Supplied passage:
* Start *

Well, the 3 days I work she is in the crate but my Dad takes her out a couple of times during the day while my daughter is in school. Then my daughter plays with her from 3-7 until I get home. Then she has my attention from 7 until I go to bed which is usually after midnight. The other 4 days of the week she is with me all day/evening.

It's just the incessant loud barking in the morning where she is demanding my undivided attention that is driving me crazy. I can try the crate in my room but the second she sees me move (even roll over) she thinks it's time to wake up and play. I'm sure she will bark there as well, waiting for me to let her out.

I was hoping there would be some way to stop the barking other than keeping her with me 24/7.


----------



## bellasmom (Oct 20, 2010)

Suzi said:


> I have found that their is something about the 6mo age that they find there voices and tend to be a bit more vocal. They still need there boundary but would like a bit more freedom too.


You are right, Suzi. She used to just whimper and whine but now she barks this LOUD non-stop bark like she is a great dane or something, lol. I'm sure my neighbors are so thrilled!


----------



## Thumper (Feb 18, 2007)

* End *

Reproduce the forum thread above about the puppy's morning barking in full, with every line unchanged.

Records supplied:
* Start *

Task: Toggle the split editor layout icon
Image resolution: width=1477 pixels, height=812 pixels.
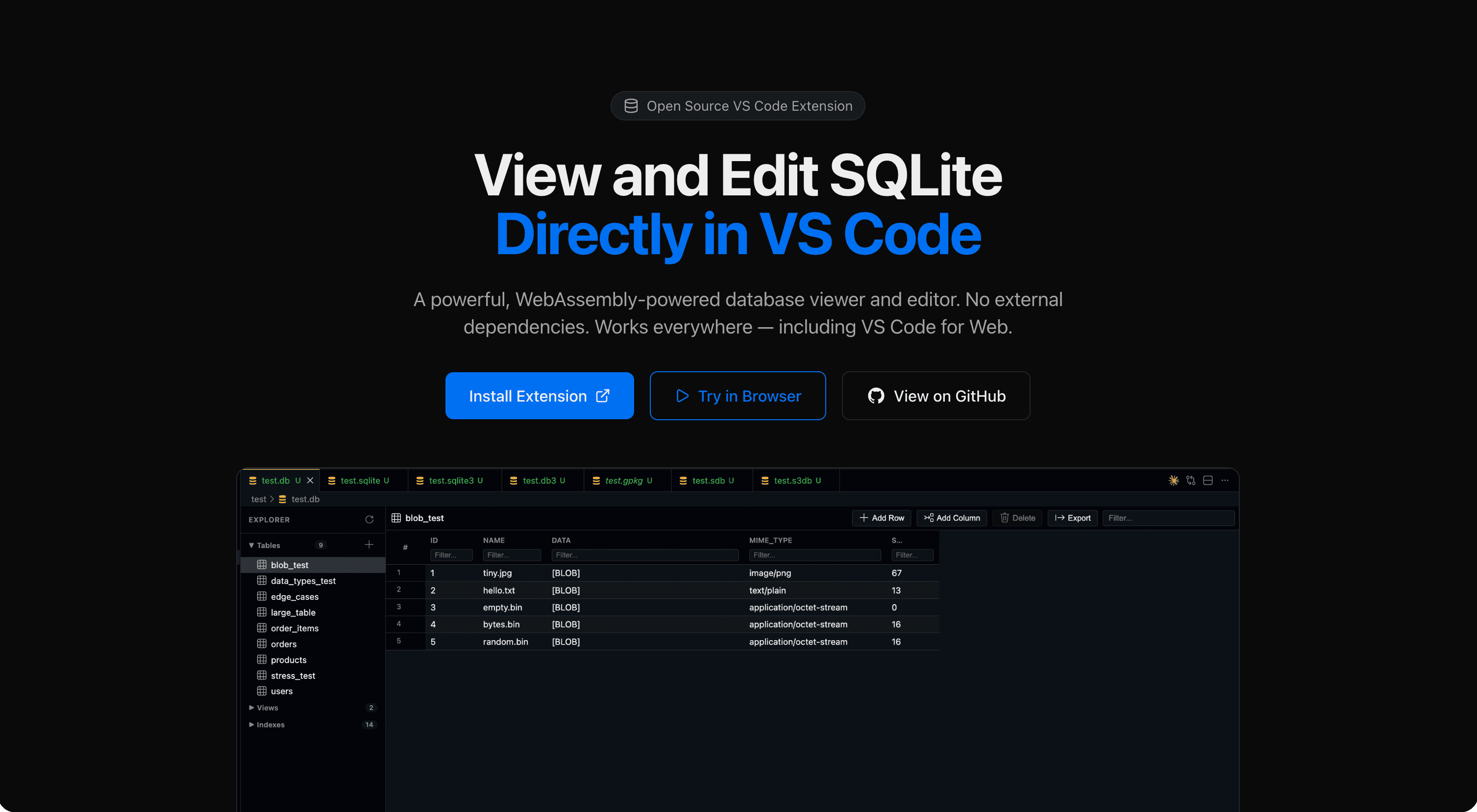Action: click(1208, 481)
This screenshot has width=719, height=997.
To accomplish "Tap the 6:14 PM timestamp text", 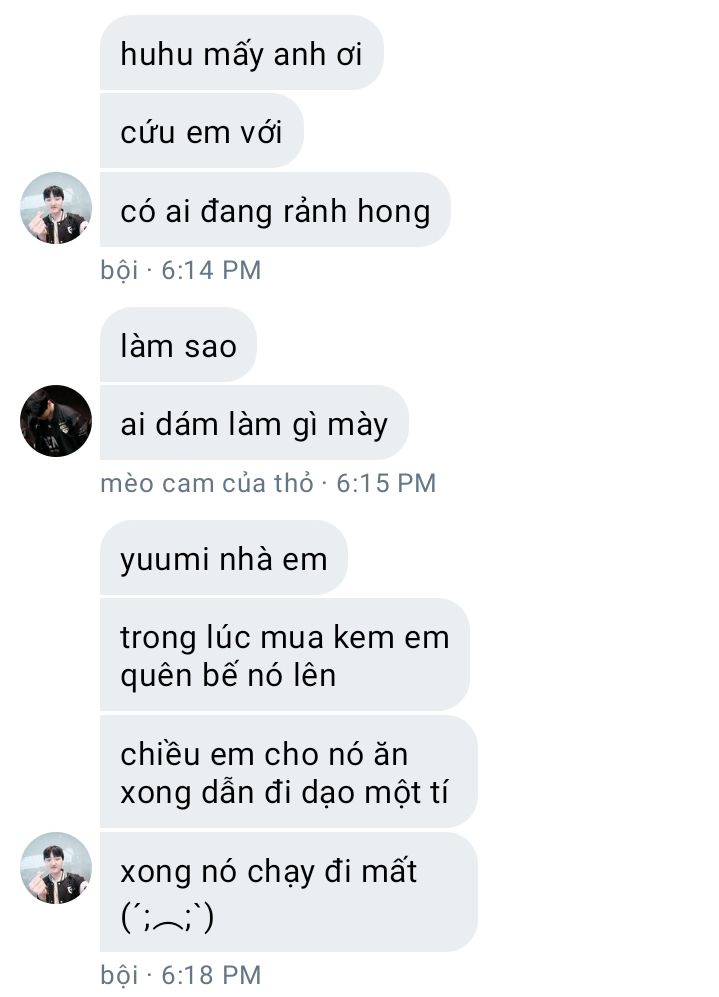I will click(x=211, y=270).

* End *

Written response:
Well, the 3 days I work she is in the crate but my Dad takes her out a couple of times during the day while my daughter is in school. Then my daughter plays with her from 3-7 until I get home. Then she has my attention from 7 until I go to bed which is usually after midnight. The other 4 days of the week she is with me all day/evening.

It's just the incessant loud barking in the morning where she is demanding my undivided attention that is driving me crazy. I can try the crate in my room but the second she sees me move (even roll over) she thinks it's time to wake up and play. I'm sure she will bark there as well, waiting for me to let her out.

I was hoping there would be some way to stop the barking other than keeping her with me 24/7.


----------



## bellasmom (Oct 20, 2010)

Suzi said:


> I have found that their is something about the 6mo age that they find there voices and tend to be a bit more vocal. They still need there boundary but would like a bit more freedom too.


You are right, Suzi. She used to just whimper and whine but now she barks this LOUD non-stop bark like she is a great dane or something, lol. I'm sure my neighbors are so thrilled!


----------



## Thumper (Feb 18, 2007)